Online marketing can take many forms, from an aggressive and expensive Pay-Per-Click (PPC) campaign to passively using social media or sending occasional newsletters. All of the ways in which you attempt to maintain brand engagement or attract visitors to your website should be considered to be an exercise in marketing. But how do you know which of these efforts are working? Would you not like to know if your more passive or cheapest efforts are actually resulting in the most sales? With this knowledge, you would be able to calculate your Return on Investment (ROI) for each of your efforts, and therefore plan where your marketing budget can be spent most efficiently.

To measure the ROI of each of your marketing channels, you will need to know where each of your website visitors comes from, and what they do once they are on your website. Luckily, you can find out both of these things with Google Analytics. One of the most useful reports for any marketing professional is the "Channels" report, which is available under the "Acquisition" header on the left menu. For any date range, you can at-a-glance see statistics for visitors who arrived at your website from each type of source, such as email, other websites or search results:

Viewing Channel & Acquisition reports in Google Analytics

But how do you know which of these channels is performing well? The number of visitors from each is not going to tell you how many became customers or even contacted you, nor is the number of pages they viewed. What you really need to know is what these visitors did when they visited your website. This is where "Goals" come in, and if you have not yet set any up then the Goals columns in this report will all show "0". "Goals" are in fact a way of measuring "conversions" - an industry term for a website visitor who performs a desired action on your website - such as making a purchase, submitting your contact form or downloading a brochure. To start setting up Goals for your website, click on the "Admin" link on the main navigation menu, and then select "Goals":

Finding the Goals options in Google Analytics

Then use the set-up wizard to create a Goal for each of the desirable actions that a website visitor might be able to perform on your website:

Setting up Goals in Google Analytics

Once your Goals are in place, from this point on the "Channels" report will include the number of goal conversions that have taken place for visitors from each type of traffic source.

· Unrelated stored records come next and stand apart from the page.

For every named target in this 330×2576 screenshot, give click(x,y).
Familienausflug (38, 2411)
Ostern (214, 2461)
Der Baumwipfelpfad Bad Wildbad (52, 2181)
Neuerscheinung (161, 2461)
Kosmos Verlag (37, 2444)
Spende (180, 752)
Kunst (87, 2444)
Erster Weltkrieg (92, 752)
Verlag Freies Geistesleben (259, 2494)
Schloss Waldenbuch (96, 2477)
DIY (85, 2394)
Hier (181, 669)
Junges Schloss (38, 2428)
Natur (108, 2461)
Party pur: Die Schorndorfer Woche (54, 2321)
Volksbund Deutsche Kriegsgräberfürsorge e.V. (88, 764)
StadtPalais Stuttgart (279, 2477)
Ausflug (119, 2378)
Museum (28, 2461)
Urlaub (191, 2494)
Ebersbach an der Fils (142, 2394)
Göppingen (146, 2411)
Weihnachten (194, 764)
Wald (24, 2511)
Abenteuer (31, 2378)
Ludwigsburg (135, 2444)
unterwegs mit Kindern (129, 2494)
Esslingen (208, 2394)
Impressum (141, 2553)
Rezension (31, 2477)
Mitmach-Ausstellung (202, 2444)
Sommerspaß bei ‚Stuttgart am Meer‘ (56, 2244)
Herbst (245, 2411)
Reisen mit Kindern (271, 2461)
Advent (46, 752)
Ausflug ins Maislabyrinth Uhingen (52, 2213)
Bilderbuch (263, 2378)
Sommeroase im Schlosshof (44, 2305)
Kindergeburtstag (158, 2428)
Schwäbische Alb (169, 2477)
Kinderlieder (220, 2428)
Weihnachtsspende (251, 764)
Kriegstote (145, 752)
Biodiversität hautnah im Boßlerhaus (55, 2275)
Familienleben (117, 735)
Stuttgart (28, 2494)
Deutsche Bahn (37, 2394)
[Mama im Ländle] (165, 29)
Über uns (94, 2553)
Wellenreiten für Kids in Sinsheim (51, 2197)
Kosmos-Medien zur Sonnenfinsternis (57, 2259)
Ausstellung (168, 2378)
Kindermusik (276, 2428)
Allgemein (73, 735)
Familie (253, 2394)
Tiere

Whilst having goals set up will make this data far more useful, to ensure that it is as accurate as possible you will also need to use URL tracking parameters for links within your marketing material. For example, to make sure you know if subscribers to your newsletter ever complete one of your goals, you will need to make sure all the links in such emails are using these parameters so that Google Analytics knows to categorize these visits as coming from "Email".

The results of goal conversion data can sometimes be surprising, and you will subsequently be able to shift your efforts or marketing budget to the channels that are most effective in generating conversions as apposed to simply increasing website traffic.